Steps to kinit a user from local:

  1. Ensure that Kerberos client is installed in your environment.
  2. Copy the Kafka keytab from the cluster from location /etc/security/keytabs/kafka.service.keytab to your environment.
  3. Copy the contents of /etc/krb5.conf from cluster broker host to your environment's /etc/krb5.conf file (this is the default location of krb5 conf file.
  4. Create host entries for all cluster nodes in your /etc/hosts file.
  5. Do kinit from your environment using keytab and principal using command sudo kinit -kt <keytab path in local> <principal name>.
  6. Ensure the ticket is issued using the command klist.

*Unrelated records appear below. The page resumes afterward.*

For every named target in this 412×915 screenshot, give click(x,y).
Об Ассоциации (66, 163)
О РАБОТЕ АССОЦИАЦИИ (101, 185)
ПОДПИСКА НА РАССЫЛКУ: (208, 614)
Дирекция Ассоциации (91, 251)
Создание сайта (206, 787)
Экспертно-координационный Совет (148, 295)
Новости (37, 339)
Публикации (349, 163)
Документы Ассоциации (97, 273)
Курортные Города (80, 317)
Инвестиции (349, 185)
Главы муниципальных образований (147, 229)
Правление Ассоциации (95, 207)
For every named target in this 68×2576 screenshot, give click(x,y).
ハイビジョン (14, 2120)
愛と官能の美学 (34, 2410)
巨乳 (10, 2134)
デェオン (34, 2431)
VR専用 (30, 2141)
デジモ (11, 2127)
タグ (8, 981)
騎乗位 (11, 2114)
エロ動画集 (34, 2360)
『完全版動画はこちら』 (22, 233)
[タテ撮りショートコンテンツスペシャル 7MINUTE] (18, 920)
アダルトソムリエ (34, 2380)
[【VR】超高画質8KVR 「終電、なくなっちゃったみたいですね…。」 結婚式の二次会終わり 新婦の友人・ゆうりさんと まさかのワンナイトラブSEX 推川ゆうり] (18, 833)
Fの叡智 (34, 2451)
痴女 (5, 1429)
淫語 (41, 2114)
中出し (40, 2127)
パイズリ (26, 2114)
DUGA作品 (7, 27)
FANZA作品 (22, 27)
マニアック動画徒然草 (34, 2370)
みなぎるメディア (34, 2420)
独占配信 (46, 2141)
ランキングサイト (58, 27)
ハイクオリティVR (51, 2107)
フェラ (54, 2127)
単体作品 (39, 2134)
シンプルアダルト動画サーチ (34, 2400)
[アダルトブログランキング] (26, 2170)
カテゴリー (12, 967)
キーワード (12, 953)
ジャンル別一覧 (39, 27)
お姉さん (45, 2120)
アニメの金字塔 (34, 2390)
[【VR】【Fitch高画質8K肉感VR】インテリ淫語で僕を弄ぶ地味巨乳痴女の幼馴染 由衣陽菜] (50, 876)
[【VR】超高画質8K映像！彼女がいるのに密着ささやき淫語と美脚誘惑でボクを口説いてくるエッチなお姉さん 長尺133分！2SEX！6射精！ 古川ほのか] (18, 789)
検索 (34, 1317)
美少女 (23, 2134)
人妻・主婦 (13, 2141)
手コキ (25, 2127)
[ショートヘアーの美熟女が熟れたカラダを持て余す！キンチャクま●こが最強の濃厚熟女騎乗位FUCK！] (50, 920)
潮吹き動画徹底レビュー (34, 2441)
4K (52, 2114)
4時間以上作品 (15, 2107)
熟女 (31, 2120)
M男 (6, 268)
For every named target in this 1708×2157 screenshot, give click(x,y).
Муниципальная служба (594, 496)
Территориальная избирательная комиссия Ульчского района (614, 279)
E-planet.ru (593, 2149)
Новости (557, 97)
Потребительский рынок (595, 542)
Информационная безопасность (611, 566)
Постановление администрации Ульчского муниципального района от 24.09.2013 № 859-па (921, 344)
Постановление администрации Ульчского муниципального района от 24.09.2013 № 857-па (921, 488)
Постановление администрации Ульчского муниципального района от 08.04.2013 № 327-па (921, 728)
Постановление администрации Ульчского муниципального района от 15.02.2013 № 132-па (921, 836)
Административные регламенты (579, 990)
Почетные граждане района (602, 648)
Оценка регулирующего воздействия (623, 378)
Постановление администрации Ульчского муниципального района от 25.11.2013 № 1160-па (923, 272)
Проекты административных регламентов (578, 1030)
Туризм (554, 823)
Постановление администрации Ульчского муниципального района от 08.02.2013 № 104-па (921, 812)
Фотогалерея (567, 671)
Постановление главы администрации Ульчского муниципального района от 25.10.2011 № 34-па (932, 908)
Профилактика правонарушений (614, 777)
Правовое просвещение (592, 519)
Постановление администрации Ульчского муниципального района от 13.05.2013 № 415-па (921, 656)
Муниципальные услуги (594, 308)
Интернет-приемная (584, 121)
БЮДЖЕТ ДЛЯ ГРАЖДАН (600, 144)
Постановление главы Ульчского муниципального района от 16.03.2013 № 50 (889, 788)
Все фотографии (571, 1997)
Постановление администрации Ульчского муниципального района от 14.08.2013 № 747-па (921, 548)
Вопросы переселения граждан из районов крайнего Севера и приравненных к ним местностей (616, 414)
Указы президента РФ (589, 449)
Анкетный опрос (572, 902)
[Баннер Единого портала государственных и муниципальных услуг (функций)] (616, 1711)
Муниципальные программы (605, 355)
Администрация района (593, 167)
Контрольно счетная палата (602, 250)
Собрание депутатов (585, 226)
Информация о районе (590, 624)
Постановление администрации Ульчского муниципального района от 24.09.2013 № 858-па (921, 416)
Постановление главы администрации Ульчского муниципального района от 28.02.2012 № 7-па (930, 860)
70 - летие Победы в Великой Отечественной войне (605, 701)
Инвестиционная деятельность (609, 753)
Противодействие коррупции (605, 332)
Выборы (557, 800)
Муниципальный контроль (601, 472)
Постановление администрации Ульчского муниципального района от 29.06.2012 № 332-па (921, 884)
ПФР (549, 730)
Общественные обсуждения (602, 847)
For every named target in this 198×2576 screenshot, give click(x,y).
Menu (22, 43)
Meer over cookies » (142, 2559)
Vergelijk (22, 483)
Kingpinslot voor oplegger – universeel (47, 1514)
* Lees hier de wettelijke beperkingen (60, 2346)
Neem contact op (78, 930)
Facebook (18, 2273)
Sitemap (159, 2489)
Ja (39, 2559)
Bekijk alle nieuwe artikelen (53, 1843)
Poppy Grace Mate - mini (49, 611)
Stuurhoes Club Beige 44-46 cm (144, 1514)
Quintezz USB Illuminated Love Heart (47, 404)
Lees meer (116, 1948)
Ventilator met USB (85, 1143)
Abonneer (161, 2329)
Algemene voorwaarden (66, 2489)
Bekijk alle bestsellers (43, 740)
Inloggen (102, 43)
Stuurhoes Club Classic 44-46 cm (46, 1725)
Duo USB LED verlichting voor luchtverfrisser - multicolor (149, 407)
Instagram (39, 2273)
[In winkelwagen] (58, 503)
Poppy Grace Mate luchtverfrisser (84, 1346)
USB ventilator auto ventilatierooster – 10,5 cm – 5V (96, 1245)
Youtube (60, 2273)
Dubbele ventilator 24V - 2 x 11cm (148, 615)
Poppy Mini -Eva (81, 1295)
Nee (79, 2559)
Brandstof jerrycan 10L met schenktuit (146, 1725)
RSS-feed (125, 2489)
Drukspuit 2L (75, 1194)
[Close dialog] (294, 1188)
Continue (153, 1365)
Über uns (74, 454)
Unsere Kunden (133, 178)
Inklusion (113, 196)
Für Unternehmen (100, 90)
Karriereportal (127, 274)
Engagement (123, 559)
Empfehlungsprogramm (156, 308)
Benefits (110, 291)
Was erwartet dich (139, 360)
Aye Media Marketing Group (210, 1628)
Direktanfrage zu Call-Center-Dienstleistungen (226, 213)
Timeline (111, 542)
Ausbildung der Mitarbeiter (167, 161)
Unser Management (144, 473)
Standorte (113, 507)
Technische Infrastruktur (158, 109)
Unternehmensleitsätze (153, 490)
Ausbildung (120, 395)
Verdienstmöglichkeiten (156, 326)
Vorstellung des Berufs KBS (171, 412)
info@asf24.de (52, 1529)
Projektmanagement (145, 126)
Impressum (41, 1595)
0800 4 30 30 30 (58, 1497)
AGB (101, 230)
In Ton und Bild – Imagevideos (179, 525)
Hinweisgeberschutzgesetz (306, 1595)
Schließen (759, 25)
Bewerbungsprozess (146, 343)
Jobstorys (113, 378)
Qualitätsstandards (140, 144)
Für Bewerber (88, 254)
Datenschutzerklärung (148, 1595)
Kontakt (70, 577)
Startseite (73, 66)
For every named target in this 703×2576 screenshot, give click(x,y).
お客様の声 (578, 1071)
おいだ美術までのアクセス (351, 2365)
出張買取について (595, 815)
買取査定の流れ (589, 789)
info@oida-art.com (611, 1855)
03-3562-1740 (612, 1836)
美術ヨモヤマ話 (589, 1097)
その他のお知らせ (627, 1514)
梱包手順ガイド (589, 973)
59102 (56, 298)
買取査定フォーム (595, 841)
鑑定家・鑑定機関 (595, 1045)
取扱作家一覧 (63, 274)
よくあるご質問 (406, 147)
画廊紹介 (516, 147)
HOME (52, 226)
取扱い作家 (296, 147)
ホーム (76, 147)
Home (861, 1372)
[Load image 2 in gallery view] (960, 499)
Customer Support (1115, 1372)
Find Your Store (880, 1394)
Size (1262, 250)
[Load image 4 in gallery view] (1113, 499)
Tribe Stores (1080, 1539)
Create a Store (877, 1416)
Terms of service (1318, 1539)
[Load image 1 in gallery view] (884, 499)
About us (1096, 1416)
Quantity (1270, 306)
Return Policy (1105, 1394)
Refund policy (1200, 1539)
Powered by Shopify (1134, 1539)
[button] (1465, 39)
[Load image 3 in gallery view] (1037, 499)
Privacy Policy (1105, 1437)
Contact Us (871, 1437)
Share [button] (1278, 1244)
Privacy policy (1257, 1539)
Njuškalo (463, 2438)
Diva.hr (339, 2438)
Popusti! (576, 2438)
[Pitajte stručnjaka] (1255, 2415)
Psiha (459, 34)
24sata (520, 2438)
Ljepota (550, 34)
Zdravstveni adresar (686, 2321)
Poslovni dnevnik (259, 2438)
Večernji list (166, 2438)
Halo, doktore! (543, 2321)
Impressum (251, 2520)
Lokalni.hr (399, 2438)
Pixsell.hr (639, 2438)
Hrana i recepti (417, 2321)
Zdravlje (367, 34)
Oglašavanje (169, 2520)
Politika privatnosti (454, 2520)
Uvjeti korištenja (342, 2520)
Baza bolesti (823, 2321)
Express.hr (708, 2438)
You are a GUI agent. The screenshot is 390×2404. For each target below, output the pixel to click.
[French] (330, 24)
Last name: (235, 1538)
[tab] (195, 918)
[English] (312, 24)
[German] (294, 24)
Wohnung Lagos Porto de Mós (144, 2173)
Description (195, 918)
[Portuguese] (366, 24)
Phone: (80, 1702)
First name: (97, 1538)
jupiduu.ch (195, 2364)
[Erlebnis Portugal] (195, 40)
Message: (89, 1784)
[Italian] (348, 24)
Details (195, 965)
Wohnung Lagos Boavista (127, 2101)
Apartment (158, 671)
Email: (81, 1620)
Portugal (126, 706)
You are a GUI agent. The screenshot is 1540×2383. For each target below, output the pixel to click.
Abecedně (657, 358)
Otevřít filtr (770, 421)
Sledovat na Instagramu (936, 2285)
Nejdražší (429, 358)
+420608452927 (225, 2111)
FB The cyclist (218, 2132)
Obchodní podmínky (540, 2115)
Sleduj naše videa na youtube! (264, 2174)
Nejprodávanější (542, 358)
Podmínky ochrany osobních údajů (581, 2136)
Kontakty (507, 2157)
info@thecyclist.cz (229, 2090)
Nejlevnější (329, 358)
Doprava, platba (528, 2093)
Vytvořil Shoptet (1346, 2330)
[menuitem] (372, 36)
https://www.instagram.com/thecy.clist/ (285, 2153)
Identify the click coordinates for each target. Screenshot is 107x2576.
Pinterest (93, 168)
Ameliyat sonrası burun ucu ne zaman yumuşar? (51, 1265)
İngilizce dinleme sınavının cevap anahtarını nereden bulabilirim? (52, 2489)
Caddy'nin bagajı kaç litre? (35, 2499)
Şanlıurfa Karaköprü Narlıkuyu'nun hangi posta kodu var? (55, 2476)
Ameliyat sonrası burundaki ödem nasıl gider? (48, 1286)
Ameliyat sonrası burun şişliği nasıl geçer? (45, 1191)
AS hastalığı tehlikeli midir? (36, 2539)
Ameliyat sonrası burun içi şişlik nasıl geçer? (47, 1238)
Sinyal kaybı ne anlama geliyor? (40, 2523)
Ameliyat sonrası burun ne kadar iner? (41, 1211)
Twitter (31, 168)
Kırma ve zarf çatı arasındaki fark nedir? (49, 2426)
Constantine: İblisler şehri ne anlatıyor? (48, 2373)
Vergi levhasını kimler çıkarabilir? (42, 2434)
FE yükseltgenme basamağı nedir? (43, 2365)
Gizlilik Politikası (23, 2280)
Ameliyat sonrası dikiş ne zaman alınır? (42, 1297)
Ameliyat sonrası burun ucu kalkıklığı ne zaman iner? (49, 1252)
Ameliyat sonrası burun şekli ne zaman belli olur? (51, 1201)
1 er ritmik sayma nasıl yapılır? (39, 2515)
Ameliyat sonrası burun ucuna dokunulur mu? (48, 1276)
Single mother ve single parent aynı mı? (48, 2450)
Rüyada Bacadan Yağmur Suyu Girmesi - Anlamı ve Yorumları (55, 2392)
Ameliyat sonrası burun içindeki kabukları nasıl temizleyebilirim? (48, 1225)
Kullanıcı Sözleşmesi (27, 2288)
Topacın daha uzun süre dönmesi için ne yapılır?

After kinit is complete, complete the following steps to run Producer/Consumer:

  1. Copy /usr/odh/current/kafka-broker/config/kafka_jaas.conf to local.
  2. Copy /usr/odh/current/kafka-broker/config/ to localserver.properties.
  3. Set env variable export KAFKA_OPTS="-Djava.security.auth.login.config=/local/path/to/kafka_jaas.conf".
  4. Be sure kinit is complete and valid ticket is available (not expired) kinit -kt /local/keytab/path/kafka.service.keytab kafka/<principal>.

With the previous setup, you can follow common commands to run the Kafka clients from outside Big Data Service cluster or running any Java/python clients.